▶ _What this task involves_
Start at the line below containing "Image resolution: width=1470, height=1442." and stop at the line containing "Quality (974, 43)". Repeat every line of that stretch exactly, and nothing outside it.

▶ _Dataset records_
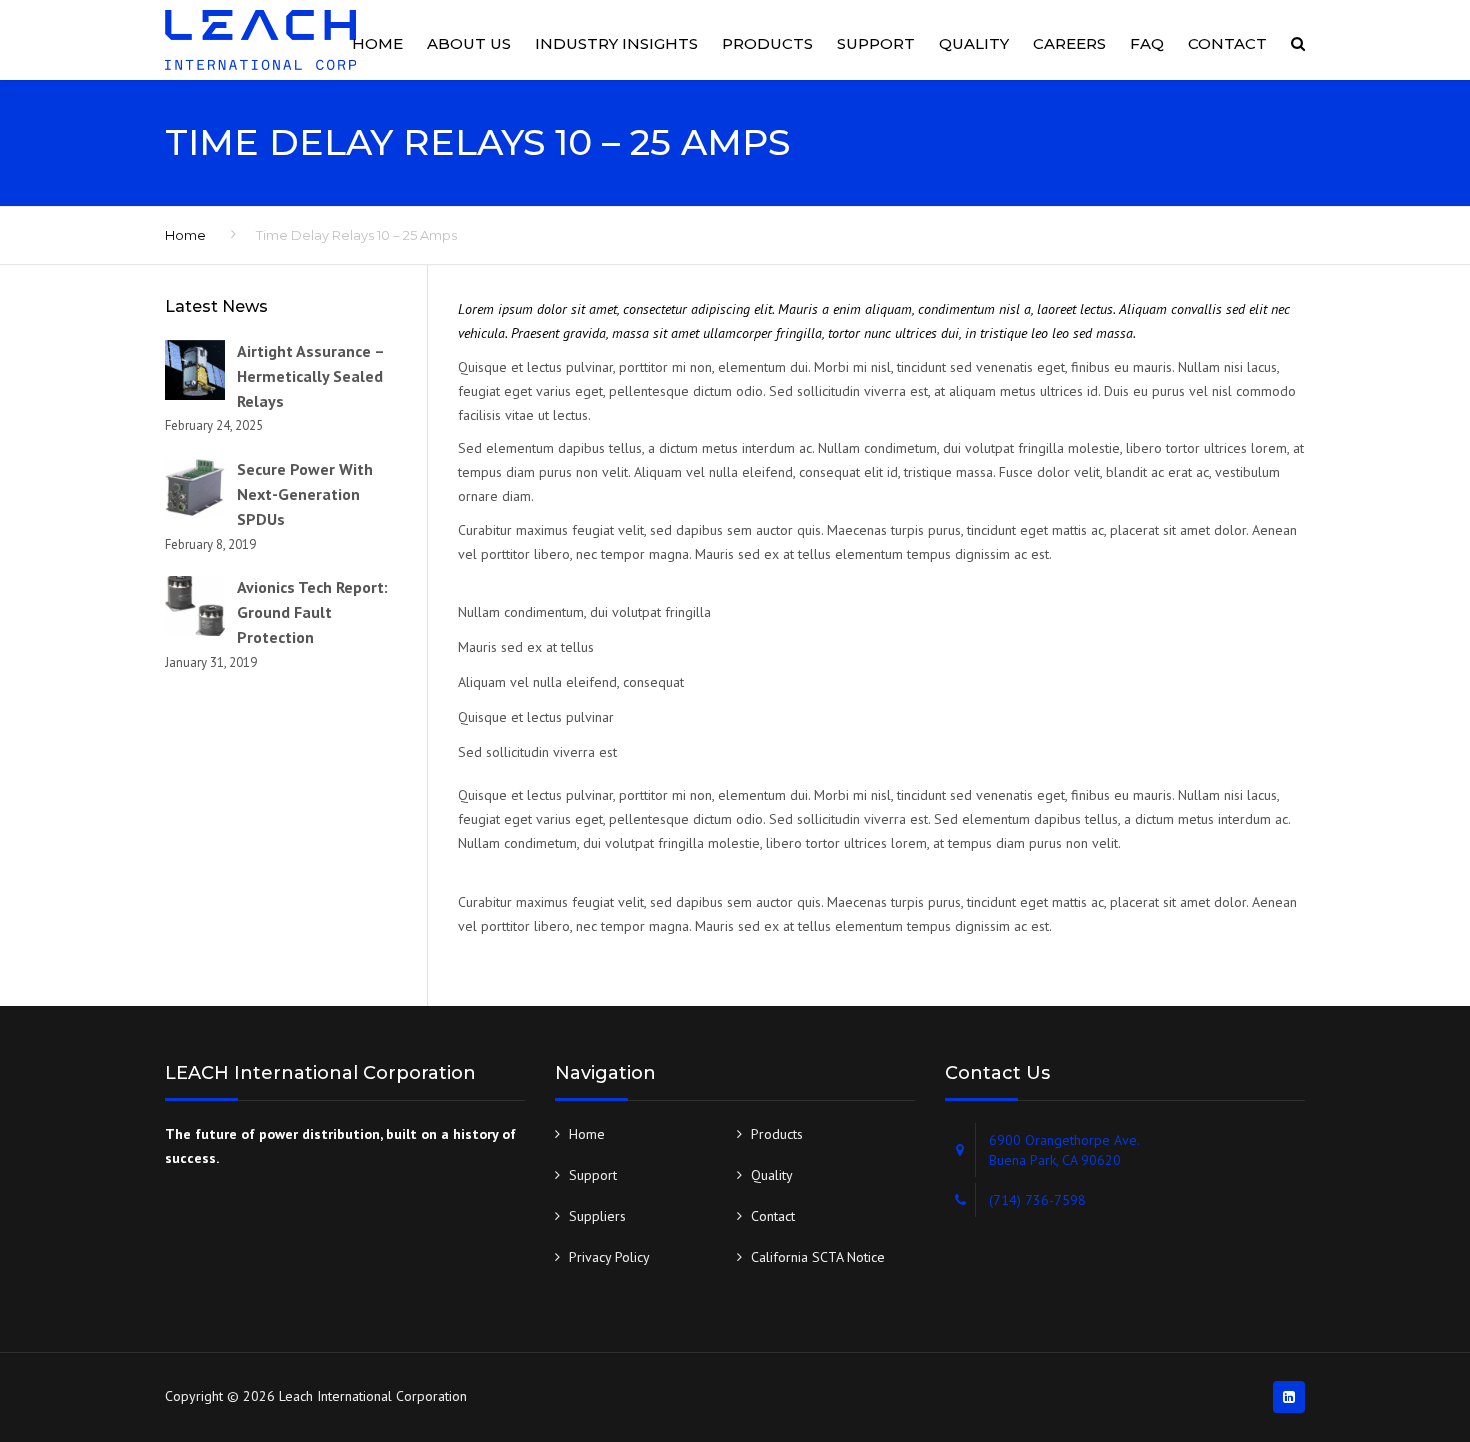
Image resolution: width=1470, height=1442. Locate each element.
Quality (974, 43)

...

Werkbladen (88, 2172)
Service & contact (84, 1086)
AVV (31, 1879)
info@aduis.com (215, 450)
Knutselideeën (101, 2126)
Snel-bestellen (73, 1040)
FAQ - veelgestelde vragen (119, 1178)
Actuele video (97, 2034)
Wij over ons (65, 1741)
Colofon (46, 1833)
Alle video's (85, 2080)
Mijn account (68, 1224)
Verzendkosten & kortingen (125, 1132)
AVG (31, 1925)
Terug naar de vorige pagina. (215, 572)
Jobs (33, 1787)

▶ _Response box_
Image resolution: width=1470, height=1442. Locate each element.
Quality (974, 43)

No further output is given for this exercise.